The best whiskies to try this Burns Night
‘Such flavours at the sweeter end of the Scotch spectrum are, to me, the better foil for a Burns Night dinner’
Words: Guy Woodward
It was in 1801, five years after his death, that nine friends first got together to celebrate the life and work of Scottish poet Robert Burns. The night, which included an Address to a Haggis, performances of the bard’s work and a speech in his honour, was all accompanied by a few drams of Scotch whisky and took place at Burns’s cottage in Alloway, in July.
It was such a success that, the following year, the group decided to repeat the occasion. The only change was that it would be held, in more celebratory fashion, on Burns’s birthday, 25 January.
More than 200 years later, the tradition is still going strong, and the winter timing arguably lends itself a little better to such warming fare. These days, you don’t need a kilt and sporran, a connection to Burns, or indeed any famous clan, to toast Scotland’s most celebrated shaper of words. An appreciation of verse and whisky is all that’s required to pay homage to a man who inspired everyone from Abraham Lincoln to John Steinbeck, Bob Dylan to Coca-Cola (which produced a commemorative bottle in his honour).
London restaurant The Ivy will, this week, host its own Burns Night dinner, with a tasting menu featuring such delicacies as oat-rolled-haggis bon bons paired with whiskies from venerable distillery The Glenlivet, whose heritage can be traced back almost as far as that of Burns Night itself, with the distillery celebrating its 200th anniversary this year. Indeed, to mark its bicentennial, The Glenlivet has released a 12 Year Old 200 Year Anniversary Edition, which makes a fine dram for this Thursday’s celebrations, be they at The Ivy, or in more modest fashion.
The Glenlivet can lay claim to being the original Speyside single malt, responsible for defining the region’s sweet, honeyed style. It has, though, always had a reputation for challenging convention, be it through the harnessing of distinctive casks (it released the first whisky finished in Cognac casks) or the creation of edible whisky cocktail capsules.
Its new, limited-edition anniversary expression was matured in 100 per cent first-fill American oak casks, and showcases typically fruity tones of ripe pear and pineapple, the cask treatment also lending notes of coconut shavings and creamy vanilla, with a hint of crème caramel on the finish.
Such flavours at the sweeter end of the Scotch spectrum are, to me, the better foil for a Burns Night dinner than the smokey, peaty tones found on some island drams.

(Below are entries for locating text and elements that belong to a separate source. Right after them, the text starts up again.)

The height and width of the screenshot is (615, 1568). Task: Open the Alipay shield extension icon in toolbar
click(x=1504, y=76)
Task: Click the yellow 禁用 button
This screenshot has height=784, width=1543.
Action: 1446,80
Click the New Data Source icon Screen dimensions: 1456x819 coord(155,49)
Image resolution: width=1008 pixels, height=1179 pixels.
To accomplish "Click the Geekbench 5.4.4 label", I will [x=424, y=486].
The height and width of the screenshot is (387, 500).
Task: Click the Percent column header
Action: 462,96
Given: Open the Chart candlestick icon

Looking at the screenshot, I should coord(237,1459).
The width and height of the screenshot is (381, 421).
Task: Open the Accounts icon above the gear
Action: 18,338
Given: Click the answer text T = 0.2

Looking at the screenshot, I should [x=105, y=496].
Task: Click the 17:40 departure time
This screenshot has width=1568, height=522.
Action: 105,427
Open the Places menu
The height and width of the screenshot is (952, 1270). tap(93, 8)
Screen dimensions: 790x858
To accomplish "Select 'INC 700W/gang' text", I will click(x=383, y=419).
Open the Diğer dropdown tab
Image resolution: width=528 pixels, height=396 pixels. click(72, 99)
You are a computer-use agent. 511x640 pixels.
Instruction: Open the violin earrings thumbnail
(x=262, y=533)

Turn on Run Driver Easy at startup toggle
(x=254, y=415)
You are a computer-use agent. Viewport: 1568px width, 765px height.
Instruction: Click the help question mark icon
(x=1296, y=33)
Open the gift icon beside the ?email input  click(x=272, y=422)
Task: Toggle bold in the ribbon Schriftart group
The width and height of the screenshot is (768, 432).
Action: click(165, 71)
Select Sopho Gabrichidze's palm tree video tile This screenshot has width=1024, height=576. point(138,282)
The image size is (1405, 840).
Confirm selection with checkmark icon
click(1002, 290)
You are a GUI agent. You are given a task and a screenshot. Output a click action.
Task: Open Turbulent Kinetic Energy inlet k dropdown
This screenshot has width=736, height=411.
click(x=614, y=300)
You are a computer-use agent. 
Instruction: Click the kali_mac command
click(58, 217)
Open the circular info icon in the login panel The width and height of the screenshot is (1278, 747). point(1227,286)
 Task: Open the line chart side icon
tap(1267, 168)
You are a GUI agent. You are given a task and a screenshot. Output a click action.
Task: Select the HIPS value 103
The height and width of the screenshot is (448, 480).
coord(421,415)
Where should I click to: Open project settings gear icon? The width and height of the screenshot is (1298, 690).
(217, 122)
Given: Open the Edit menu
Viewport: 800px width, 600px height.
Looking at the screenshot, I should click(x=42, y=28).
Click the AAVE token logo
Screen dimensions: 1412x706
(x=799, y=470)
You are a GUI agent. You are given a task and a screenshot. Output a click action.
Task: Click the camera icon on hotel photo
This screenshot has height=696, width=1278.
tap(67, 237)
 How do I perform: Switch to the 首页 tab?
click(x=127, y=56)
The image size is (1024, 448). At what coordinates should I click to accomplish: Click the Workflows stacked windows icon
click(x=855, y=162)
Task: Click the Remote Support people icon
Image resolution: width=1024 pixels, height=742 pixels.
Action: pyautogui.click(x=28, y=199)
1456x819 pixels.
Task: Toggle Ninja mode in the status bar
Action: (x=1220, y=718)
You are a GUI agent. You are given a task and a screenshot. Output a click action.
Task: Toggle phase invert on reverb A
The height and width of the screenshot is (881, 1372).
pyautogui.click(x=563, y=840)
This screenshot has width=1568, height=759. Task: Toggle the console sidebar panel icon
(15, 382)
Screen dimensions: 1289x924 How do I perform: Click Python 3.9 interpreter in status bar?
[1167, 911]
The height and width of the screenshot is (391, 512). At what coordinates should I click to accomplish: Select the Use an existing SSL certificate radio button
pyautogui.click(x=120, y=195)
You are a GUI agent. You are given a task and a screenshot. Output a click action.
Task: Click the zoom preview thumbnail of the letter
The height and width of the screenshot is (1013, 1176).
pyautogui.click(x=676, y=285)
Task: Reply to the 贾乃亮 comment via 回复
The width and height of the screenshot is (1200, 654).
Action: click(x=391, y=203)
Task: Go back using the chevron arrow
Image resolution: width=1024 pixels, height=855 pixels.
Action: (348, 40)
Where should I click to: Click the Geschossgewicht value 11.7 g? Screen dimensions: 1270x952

Macallan’s Double Cask iteration, aged in American oak, is another 12-year-old bottle that offers the perfect sweet spot of complexity and value as it marries the classic creamy, fudge-like profile with just a hint of zingy spice.
Meanwhile, the ever-inventive Glenmorangie has just launched its own new 12-year-old, aged for the first time via a Calvados-cask finish. As you might expect, the resultant whisky has distinct notes of toffee apple, allied to pear and vanilla tones and a touch of marzipan on the finish.
A more recent addition to the Scotch firmament is a new distillery, Lochlea, which only started producing whisky in 2018. But, what it lacks in patrimony, it more than makes up for in heritage: previously a farm, the land was tilled by none other than a young Robert Burns himself, who lived and worked on the Ayrshire site as an 18-year-old, in 1777, until his father’s death, seven years later.
Lochlea was a 222-acre livestock farm right up until 2006, when it was purchased by Neil and Jen McGeoch. After much debate and several trials, the couple began growing their own barley in 2015, converting the land and existing farm buildings into a fully operational distillery in 2017 and starting to distill the following year. Today, Lochlea is one of Scotland’s very few ‘grain-to-glass’ distilleries.
Now, to mark its, somewhat, more modest fifth anniversary, it has produced its first age-statement release. Lochlea 5-Year-Old is a vatting of five casks from the distillery – each with a different oak treatment, from sherry to bourbon – that have been hand-selected by production director John Campbell. With a similarly tropical-fruit profile to the other whiskies recommended here, the nose shows notes of hazelnut, brown sugar and sourdough on a caramel and black-pepper palate, and will be available from this Thursday.
“In celebration of this special milestone, we felt it was fitting to release this whisky on Burns Night as a nod to Robert Burns, who once worked the land that we rely on for our own barley and, ultimately, our final spirit,” says Campbell.